#### Selected excerpt
Content starts
These functinos behave similarly to the ones above, but they check for specific criteria and instead attempt to push a reference rather than forcing a copy if appropriate. Use cautiously as sol2 uses this mainly as a return from usertype functions and variables to preserve chaining/variable semantics from that a class object. Its internals are updated to fit the needs of sol2 and while it generally does the “right thing” and has not needed to be changed for a while, sol2 reserves the right to change its internal detection mechanisms to suit its users needs at any time, generally without breaking backwards compatibility and expectations but not exactly guaranteed.

template <typename... Args>
auto pop( lua_State* L );

Pops an object off the stack. Will remove a fixed number of objects off the stack, generally determined by the sol::lua_size<T> traits of the arguments supplied. Generally a simplicity function, used for convenience.

int top( lua_State* L );

Returns the number of values on the stack.

template <bool global = false, typename Key, typename Value>
void set_field( lua_State* L, Key&& k, Value&& v );

template <bool global = false, typename Key, typename Value>
void set_field( lua_State* L, Key&& k, Value&& v, int objectindex);

Sets the field referenced by the key k to the given value v, by pushing the key onto the stack, pushing the value onto the stack, and then doing the equivalent of lua_setfield for the object at the given objectindex. Performs optimizations and calls faster verions of the function if the type of Key is considered a c-style string and/or if its also marked by the templated global argument to be a global.

template <bool global = false, typename Key>
void get_field( lua_State* L, Key&& k [, int objectindex] );

Gets the field referenced by the key k, by pushing the key onto the stack, and then doing the equivalent of lua_getfield. Performs optimizations and calls faster verions of the function if the type of Key is considered a c-style string and/or if its also marked by the templated global argument to be a global.

This function leaves the retrieved value on the stack.

template <bool global = false, typename Key>
probe probe_get_field( lua_State* L, Key&& k [, int objectindex] );

Gets the field referenced by the key k, by pushing the key onto the stack, and then doing the equivalent of lua_getfield. Performs optimizations and calls faster verions of the function if the type of Key is considered a c-style string and/or if its also marked by the templated global argument to be a global. Furthermore, it does this safely by only going in as many levels deep as is possible: if the returned value is not something that can be indexed into, then traversal queries with std::tuple/std::pair will stop early and return probing information with the probe struct.
Content ends
#### Collected data
Content starts
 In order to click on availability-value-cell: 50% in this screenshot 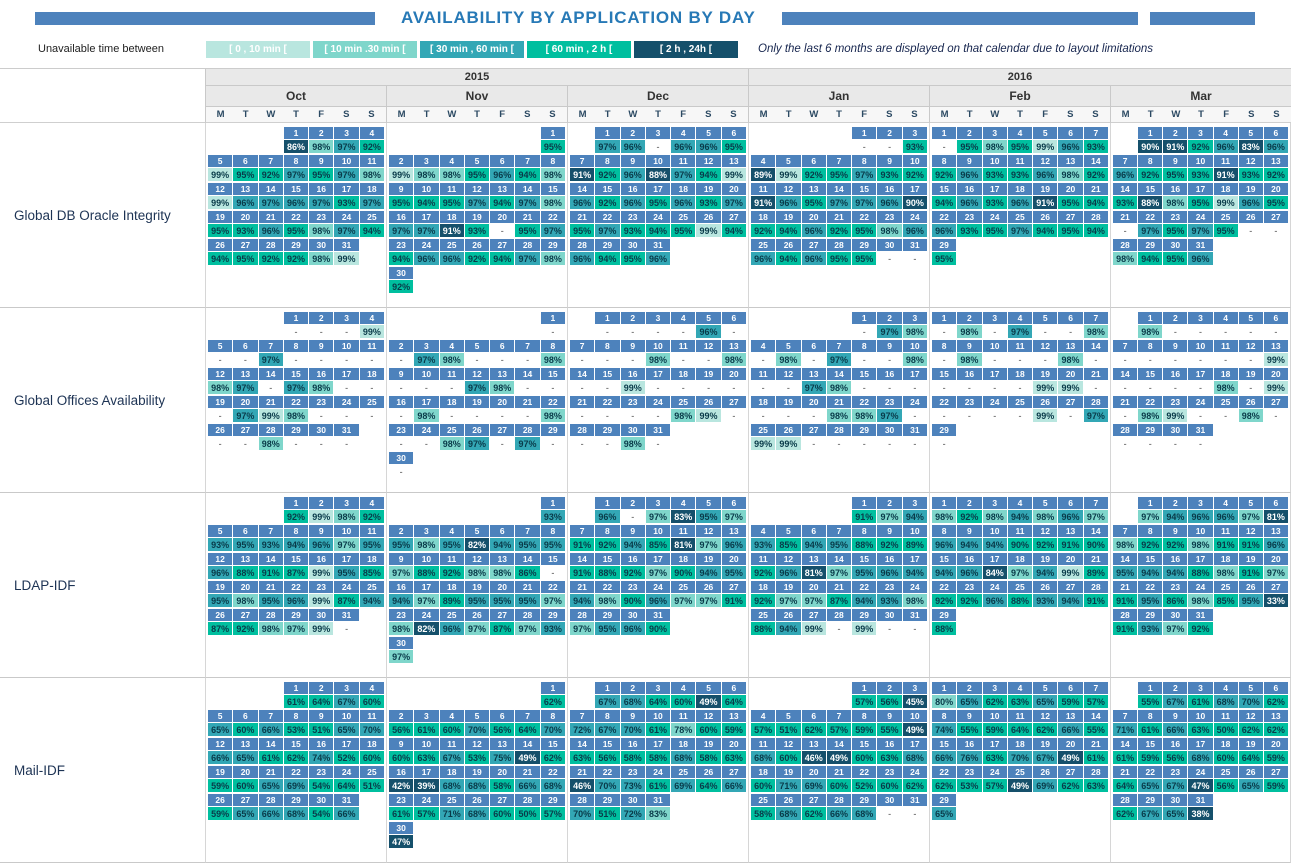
Content ends
Summarize the sol2 stack function excerpt in three sentences. The lines are not needed for this work.

The pop function removes a fixed number of objects from the stack, generally determined by the sol::lua_size<T> traits of its arguments, and top returns the number of values on the stack. The set_field function pushes a key and a value onto the stack and then does the equivalent of lua_setfield for the object at the given index, while get_field pushes a key, does the equivalent of lua_getfield, and leaves the retrieved value on the stack. The probe_get_field function gets a field in the same way but safely, stopping traversal early and returning probing information in a probe struct when the returned value cannot be indexed into.